West released his first album, Blue Cowboy, in 1987. Blue Cowboy is an album of three original songs and five covers. Chuck Yarborough of the Cleveland Plain Dealer said, "Listening to the first excerpt of his "Blue Cowboy" made me balk—you'll pardon the expression—at listening to the second. But I did. And the third. And so on. And now? Well, if I'm Nashville, I run West outta the game." In a September 2012 review, music blog Long After Dark said, "Blue Cowboy easily ranks with Ron Artest and Carl Lewis as one of the worst albums that a sports figure has cut ... ever. I can say that I managed to make it through the record, although it was not easy."

He released Diamond Dreams in 2008. The album was a collaboration with Kent Goodson, pianist for country star George Jones. It tells baseball stories inspired by West's umpiring career. Goodson later said, "As I look back on how this CD came together, I realize that I am a musician and Joe is an umpire. But his love for music and my love for baseball bonded us in this project." Sportswriter Doug Miller said that the album was "a fun, humorous and often touching collection of spoken-word gems in which the listener gets a perfect sampling of the true personality of Cowboy Joe West".

West has made one film appearance, playing a third base umpire in the 1988 comedy film The Naked Gun: From the Files of Police Squad! He also made a cameo appearance on the television crime drama The Oldest Rookie. An avid golfer, West appears on the Celebrity Players Tour.

Following his retirement, in 2023, West attempted to edit his Wikipedia article in order to "change unfavorable aspects", specifically with regards to the shoving match with Torre, as well as adding his perspective on information listed, correcting what he claimed were discrepancies in his career section, and attempting to update personal information about himself, specifically his vest patents expiring and his remarriage. His account was indefinitely blocked from editing after making legal threats. Following the block, West explained that his motive in editing his own page was due to being introduced for a speech in Southern California with some remarks that confused him, and he eventually traced the source of the remarks to his Wikipedia page, unaware of the policies against conflict-of-interest editing on Wikipedia (as well as policies against threatening legal action towards the site).

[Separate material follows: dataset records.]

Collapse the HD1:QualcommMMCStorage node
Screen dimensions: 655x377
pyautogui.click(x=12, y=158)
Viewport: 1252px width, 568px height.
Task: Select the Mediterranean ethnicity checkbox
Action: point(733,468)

West appeared on the Baseball Hall of Fame Contemporary Era Committee Ballot in 2023, for induction in 2024. He did not receive enough support to be elected in his first try.

==Personal life==
West has been married twice. After the death of his first wife, West remarried to Jean Jo Mason on December 25, 1988.

In 2012, West was diagnosed with laryngeal cancer, which is now in remission.